A simple checkbox (like the reCAPTCHA 'I am not a robot' above) is the next least amount of invested effort a user will have to do. You mentioned that it did not work on your site, but verify if that is because of the concept itself or just reCAPTCHA's implementation. You could roll your own that tests for the user physically clicking on the button that should work well.

A regular captcha is usually effective, but can come at the cost of user conversions. In order to make this less intrusive, you could hide the captcha for trusted users. These would include first time users and users finding the site via search or a reputable link.

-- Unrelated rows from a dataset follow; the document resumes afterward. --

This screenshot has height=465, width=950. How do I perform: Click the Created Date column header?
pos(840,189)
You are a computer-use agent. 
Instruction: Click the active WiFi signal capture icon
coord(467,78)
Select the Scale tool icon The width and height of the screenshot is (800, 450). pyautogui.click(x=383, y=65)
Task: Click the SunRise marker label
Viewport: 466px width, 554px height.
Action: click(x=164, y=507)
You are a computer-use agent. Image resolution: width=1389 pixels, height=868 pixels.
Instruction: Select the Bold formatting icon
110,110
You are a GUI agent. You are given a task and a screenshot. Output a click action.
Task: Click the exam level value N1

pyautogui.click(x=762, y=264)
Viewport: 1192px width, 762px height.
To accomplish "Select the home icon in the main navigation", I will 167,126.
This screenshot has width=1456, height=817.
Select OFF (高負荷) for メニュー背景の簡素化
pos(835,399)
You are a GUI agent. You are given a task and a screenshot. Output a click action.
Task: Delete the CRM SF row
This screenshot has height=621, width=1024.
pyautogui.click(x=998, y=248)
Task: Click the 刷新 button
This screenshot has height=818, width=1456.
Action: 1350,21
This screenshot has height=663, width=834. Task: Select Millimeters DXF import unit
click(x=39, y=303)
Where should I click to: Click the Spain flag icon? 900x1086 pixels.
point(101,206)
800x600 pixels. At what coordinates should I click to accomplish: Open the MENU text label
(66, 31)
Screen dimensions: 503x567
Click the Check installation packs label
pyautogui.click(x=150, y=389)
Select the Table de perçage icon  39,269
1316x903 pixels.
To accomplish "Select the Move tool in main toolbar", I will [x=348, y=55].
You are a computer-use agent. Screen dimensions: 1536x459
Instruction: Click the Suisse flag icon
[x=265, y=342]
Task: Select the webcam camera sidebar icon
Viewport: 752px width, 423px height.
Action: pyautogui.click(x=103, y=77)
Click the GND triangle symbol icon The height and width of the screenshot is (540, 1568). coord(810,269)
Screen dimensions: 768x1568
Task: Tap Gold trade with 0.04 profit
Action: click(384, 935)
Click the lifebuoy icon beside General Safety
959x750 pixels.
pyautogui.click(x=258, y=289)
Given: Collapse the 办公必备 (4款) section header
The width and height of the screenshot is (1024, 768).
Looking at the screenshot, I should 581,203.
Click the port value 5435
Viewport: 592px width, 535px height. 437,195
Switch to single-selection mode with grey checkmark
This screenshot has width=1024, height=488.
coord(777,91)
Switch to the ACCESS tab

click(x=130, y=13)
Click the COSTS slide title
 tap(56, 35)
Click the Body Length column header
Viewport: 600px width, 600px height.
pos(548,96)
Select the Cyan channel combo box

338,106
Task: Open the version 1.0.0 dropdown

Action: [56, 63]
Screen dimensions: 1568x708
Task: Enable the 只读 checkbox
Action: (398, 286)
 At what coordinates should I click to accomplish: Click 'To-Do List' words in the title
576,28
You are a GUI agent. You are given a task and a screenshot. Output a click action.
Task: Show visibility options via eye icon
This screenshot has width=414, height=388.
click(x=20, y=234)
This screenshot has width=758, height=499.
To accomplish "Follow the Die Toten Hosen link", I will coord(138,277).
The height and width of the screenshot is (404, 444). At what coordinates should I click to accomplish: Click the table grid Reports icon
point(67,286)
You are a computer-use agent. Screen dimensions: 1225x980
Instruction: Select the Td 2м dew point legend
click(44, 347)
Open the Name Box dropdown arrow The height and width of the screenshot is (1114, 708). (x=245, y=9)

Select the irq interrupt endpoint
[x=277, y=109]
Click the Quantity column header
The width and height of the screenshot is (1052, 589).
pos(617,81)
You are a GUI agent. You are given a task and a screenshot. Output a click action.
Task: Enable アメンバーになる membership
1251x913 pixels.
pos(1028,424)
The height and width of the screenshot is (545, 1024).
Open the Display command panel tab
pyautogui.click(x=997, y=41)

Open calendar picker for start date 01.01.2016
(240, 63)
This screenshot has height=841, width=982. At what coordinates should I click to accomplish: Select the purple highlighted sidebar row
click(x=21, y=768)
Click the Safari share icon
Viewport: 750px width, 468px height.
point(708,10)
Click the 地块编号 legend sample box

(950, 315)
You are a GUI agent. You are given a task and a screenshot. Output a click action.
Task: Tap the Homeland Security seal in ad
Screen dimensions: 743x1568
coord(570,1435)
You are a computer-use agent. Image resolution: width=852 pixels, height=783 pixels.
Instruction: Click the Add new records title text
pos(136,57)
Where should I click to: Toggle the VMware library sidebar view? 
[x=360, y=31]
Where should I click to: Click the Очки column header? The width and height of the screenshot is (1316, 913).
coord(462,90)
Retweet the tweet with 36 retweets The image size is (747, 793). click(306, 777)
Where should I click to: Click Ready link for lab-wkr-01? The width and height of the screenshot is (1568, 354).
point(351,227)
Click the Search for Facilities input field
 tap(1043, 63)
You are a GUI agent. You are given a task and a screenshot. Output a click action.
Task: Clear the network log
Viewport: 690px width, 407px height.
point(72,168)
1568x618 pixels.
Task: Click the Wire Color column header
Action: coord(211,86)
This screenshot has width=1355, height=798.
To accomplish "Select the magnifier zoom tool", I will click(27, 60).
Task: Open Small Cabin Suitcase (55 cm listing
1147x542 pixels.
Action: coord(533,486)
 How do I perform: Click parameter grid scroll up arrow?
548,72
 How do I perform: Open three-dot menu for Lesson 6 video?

With effective split testing, you can find out which captcha converts the most users, when and why you need a captcha, and even if the captcha is the reason your users aren't converting in the first place. As Steve Blank says, no facts exist inside the building; only opinions -- and the only way to know for sure is to test.


What is your goal? To reduce spam, or something else?

I don't think you will get a hard and fast rule on this.

Your conversion rate will depend on the demographics of your audience, what your site does, the content, the complexity of forms etc.

The best thing to do would be to MVT different captchas (and no captcha!) and track impact on conversion rate.


Not using one at all or using a different invisible technique to block spam. (Jake posted a nice link in the comments.)

I hate captchas personally. As a user and as a designer.

Idea: In the past when investigating my own alternative to a captcha I had a hidden field on the form that wasn't tabbable to or visible. (I hid it via overlapping it with another element so a bot wouldn't easily know that it was hidden to a human user). Then I left this field blank. A normal user wouldn't see it and therefore not fill it out. A bot however thought it was part of the form and entered content. If this field was not blank I would not send the form contents through to the server. But I would still redirect to a successful sent page so the bot thought it had achieved its goal.

This kind of technique is preferable in my opinion. It's non intrusive, and invisible to the user. User's don't care about your spam.